As the answer, set down the lines below from the one containing "Where should I click to: Click the listener" through the one containing "This screenshot has width=686, height=646.", exactly and inclusively, and no others.

[Saved data entries]
******
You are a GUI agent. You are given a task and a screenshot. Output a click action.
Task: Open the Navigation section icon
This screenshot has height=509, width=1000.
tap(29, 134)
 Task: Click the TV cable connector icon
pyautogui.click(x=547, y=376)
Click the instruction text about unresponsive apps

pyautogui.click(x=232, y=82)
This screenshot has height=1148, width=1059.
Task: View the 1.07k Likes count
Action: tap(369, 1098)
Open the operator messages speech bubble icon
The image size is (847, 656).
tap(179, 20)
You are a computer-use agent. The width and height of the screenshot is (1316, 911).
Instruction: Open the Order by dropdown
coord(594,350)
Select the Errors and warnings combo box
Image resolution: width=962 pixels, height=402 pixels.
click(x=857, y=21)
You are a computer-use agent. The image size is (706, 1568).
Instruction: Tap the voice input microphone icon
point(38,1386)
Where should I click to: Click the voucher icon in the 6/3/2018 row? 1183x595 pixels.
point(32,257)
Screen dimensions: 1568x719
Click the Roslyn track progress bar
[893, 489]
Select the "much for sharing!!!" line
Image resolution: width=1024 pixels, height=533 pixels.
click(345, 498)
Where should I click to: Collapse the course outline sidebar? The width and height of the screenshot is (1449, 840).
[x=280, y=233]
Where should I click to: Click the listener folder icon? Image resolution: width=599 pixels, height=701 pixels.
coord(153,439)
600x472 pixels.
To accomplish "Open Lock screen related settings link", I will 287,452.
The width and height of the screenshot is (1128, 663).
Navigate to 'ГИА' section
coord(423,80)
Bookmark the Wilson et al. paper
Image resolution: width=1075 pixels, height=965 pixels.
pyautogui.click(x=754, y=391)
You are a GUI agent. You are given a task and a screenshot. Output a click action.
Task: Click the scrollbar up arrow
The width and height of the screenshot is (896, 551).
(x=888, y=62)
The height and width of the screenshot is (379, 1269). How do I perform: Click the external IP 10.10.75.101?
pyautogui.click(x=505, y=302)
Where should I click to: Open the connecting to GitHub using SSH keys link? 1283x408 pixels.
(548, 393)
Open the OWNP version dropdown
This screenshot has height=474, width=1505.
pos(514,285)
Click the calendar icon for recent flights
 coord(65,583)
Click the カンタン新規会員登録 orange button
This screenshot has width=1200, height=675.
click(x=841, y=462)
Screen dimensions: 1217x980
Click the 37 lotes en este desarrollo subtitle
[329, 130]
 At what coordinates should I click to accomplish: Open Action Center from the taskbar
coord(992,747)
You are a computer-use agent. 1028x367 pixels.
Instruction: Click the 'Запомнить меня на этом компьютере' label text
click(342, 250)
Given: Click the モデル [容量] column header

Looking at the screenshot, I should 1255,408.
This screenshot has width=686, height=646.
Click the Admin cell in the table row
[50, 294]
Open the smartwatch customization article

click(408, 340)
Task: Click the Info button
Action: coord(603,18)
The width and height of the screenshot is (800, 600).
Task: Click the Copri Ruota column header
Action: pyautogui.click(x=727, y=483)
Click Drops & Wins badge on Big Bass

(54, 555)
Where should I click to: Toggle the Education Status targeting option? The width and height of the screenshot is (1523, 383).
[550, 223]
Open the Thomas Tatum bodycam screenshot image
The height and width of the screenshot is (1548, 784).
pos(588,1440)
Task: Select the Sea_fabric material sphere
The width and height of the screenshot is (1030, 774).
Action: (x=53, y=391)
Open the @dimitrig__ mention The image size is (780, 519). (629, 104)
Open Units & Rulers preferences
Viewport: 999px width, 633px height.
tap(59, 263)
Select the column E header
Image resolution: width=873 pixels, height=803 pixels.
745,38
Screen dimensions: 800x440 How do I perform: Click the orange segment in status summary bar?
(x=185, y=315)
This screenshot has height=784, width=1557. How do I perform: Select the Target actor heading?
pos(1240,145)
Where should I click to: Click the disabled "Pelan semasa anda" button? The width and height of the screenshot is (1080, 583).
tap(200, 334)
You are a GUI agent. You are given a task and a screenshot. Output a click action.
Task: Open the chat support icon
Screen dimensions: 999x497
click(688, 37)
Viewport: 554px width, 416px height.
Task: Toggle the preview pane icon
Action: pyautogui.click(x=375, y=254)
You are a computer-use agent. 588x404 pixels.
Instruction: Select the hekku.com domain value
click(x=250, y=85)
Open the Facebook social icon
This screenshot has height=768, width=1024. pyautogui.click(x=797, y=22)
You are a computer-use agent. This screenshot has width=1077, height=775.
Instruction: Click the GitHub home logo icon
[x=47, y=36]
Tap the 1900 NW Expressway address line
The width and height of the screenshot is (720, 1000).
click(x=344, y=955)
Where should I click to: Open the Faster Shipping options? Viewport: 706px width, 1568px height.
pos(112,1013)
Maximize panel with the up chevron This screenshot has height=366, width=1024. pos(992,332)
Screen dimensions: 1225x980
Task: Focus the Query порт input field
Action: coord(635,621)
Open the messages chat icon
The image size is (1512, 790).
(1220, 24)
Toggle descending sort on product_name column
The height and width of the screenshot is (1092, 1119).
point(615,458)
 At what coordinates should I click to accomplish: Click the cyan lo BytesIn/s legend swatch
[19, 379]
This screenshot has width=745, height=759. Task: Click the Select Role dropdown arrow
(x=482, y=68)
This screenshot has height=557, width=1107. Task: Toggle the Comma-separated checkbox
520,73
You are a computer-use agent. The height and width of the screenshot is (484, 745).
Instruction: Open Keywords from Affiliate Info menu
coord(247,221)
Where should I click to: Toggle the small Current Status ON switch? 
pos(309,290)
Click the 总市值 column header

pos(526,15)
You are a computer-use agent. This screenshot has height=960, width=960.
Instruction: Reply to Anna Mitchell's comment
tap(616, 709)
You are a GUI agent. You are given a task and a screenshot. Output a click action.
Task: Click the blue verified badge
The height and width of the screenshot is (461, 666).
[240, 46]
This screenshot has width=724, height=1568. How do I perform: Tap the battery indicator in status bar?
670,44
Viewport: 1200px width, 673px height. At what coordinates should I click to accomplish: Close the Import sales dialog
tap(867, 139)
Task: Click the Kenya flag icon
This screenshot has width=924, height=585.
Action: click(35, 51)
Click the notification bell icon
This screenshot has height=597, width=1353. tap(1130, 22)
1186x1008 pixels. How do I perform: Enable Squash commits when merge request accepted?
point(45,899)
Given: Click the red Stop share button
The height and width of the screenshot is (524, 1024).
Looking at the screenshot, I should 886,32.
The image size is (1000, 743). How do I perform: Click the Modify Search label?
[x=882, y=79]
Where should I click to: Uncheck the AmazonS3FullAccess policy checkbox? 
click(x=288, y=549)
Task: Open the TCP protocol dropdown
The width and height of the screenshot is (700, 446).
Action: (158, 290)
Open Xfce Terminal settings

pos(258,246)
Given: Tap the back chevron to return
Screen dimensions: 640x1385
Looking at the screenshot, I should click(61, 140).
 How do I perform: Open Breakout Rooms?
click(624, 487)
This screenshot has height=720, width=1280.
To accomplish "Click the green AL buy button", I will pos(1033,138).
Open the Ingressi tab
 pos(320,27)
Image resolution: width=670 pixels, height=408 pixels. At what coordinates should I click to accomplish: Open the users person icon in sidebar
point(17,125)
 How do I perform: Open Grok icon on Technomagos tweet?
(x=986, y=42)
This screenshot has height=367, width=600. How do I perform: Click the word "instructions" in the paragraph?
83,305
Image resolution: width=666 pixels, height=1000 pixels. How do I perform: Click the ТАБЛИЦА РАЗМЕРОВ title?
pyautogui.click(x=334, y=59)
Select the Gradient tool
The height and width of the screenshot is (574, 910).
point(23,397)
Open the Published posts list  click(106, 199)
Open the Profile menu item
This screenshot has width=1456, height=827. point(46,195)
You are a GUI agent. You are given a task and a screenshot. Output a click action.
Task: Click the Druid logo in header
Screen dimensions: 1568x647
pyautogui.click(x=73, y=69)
******
### Task answer
Where should I click to: Click the listener folder icon? Image resolution: width=599 pixels, height=701 pixels.
coord(153,439)
600x472 pixels.
To accomplish "Open Lock screen related settings link", I will 287,452.
The width and height of the screenshot is (1128, 663).
Navigate to 'ГИА' section
coord(423,80)
Bookmark the Wilson et al. paper
Image resolution: width=1075 pixels, height=965 pixels.
pyautogui.click(x=754, y=391)
You are a GUI agent. You are given a task and a screenshot. Output a click action.
Task: Click the scrollbar up arrow
The width and height of the screenshot is (896, 551).
(x=888, y=62)
The height and width of the screenshot is (379, 1269). How do I perform: Click the external IP 10.10.75.101?
pyautogui.click(x=505, y=302)
Where should I click to: Open the connecting to GitHub using SSH keys link? 1283x408 pixels.
(548, 393)
Open the OWNP version dropdown
This screenshot has height=474, width=1505.
pos(514,285)
Click the calendar icon for recent flights
 coord(65,583)
Click the カンタン新規会員登録 orange button
This screenshot has width=1200, height=675.
click(x=841, y=462)
Screen dimensions: 1217x980
Click the 37 lotes en este desarrollo subtitle
[329, 130]
 At what coordinates should I click to accomplish: Open Action Center from the taskbar
coord(992,747)
You are a computer-use agent. 1028x367 pixels.
Instruction: Click the 'Запомнить меня на этом компьютере' label text
click(342, 250)
Given: Click the モデル [容量] column header

Looking at the screenshot, I should 1255,408.
This screenshot has width=686, height=646.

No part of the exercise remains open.